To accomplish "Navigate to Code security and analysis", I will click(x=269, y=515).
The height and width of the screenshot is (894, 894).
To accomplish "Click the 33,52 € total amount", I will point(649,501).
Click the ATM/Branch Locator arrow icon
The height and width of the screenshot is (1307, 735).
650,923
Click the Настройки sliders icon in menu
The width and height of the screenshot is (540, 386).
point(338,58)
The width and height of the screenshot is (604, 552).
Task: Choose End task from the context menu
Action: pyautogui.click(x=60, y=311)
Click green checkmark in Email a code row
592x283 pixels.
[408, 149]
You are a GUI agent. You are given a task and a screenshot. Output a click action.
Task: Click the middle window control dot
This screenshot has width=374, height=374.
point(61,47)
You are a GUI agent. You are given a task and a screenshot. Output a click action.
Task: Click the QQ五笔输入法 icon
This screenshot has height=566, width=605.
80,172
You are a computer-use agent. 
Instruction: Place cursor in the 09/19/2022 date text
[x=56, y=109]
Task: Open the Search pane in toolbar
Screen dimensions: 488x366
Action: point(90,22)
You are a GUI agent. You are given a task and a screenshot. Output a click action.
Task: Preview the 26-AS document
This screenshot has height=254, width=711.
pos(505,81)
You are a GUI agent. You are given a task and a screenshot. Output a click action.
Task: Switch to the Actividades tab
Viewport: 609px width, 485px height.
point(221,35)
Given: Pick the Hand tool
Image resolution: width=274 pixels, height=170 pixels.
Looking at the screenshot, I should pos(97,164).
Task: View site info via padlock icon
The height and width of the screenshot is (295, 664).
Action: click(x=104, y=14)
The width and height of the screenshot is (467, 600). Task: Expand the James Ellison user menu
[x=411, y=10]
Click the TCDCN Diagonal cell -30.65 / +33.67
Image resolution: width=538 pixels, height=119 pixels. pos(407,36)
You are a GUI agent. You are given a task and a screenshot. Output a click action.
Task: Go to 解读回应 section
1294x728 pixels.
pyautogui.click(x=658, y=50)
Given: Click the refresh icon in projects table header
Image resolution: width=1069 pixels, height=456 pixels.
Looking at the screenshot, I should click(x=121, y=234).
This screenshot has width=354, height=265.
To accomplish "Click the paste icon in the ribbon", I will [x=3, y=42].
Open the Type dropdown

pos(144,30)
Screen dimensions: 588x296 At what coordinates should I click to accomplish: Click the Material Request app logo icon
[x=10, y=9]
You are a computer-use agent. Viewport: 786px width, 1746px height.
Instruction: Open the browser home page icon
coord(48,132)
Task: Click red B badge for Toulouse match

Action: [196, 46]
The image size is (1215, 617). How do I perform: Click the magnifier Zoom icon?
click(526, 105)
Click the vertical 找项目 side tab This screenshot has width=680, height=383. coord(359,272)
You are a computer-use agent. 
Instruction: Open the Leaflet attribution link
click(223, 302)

━━━━━━━━━━━━━━━━━━━━━━━━━━━━━━

Your task is to reproduce each entry exactly.

To accomplish "Navigate to Code security and analysis", I will click(x=269, y=515).
The height and width of the screenshot is (894, 894).
To accomplish "Click the 33,52 € total amount", I will point(649,501).
Click the ATM/Branch Locator arrow icon
The height and width of the screenshot is (1307, 735).
650,923
Click the Настройки sliders icon in menu
The width and height of the screenshot is (540, 386).
point(338,58)
The width and height of the screenshot is (604, 552).
Task: Choose End task from the context menu
Action: pyautogui.click(x=60, y=311)
Click green checkmark in Email a code row
592x283 pixels.
[408, 149]
You are a GUI agent. You are given a task and a screenshot. Output a click action.
Task: Click the middle window control dot
This screenshot has width=374, height=374.
point(61,47)
You are a GUI agent. You are given a task and a screenshot. Output a click action.
Task: Click the QQ五笔输入法 icon
This screenshot has height=566, width=605.
80,172
You are a computer-use agent. 
Instruction: Place cursor in the 09/19/2022 date text
[x=56, y=109]
Task: Open the Search pane in toolbar
Screen dimensions: 488x366
Action: point(90,22)
You are a GUI agent. You are given a task and a screenshot. Output a click action.
Task: Preview the 26-AS document
This screenshot has height=254, width=711.
pos(505,81)
You are a GUI agent. You are given a task and a screenshot. Output a click action.
Task: Switch to the Actividades tab
Viewport: 609px width, 485px height.
point(221,35)
Given: Pick the Hand tool
Image resolution: width=274 pixels, height=170 pixels.
Looking at the screenshot, I should pos(97,164).
Task: View site info via padlock icon
The height and width of the screenshot is (295, 664).
Action: click(x=104, y=14)
The width and height of the screenshot is (467, 600). Task: Expand the James Ellison user menu
[x=411, y=10]
Click the TCDCN Diagonal cell -30.65 / +33.67
Image resolution: width=538 pixels, height=119 pixels. pos(407,36)
You are a GUI agent. You are given a task and a screenshot. Output a click action.
Task: Go to 解读回应 section
1294x728 pixels.
pyautogui.click(x=658, y=50)
Given: Click the refresh icon in projects table header
Image resolution: width=1069 pixels, height=456 pixels.
Looking at the screenshot, I should click(x=121, y=234).
This screenshot has width=354, height=265.
To accomplish "Click the paste icon in the ribbon", I will [x=3, y=42].
Open the Type dropdown

pos(144,30)
Screen dimensions: 588x296 At what coordinates should I click to accomplish: Click the Material Request app logo icon
[x=10, y=9]
You are a computer-use agent. Viewport: 786px width, 1746px height.
Instruction: Open the browser home page icon
coord(48,132)
Task: Click red B badge for Toulouse match

Action: [196, 46]
The image size is (1215, 617). How do I perform: Click the magnifier Zoom icon?
click(526, 105)
Click the vertical 找项目 side tab This screenshot has width=680, height=383. coord(359,272)
You are a computer-use agent. 
Instruction: Open the Leaflet attribution link
click(223, 302)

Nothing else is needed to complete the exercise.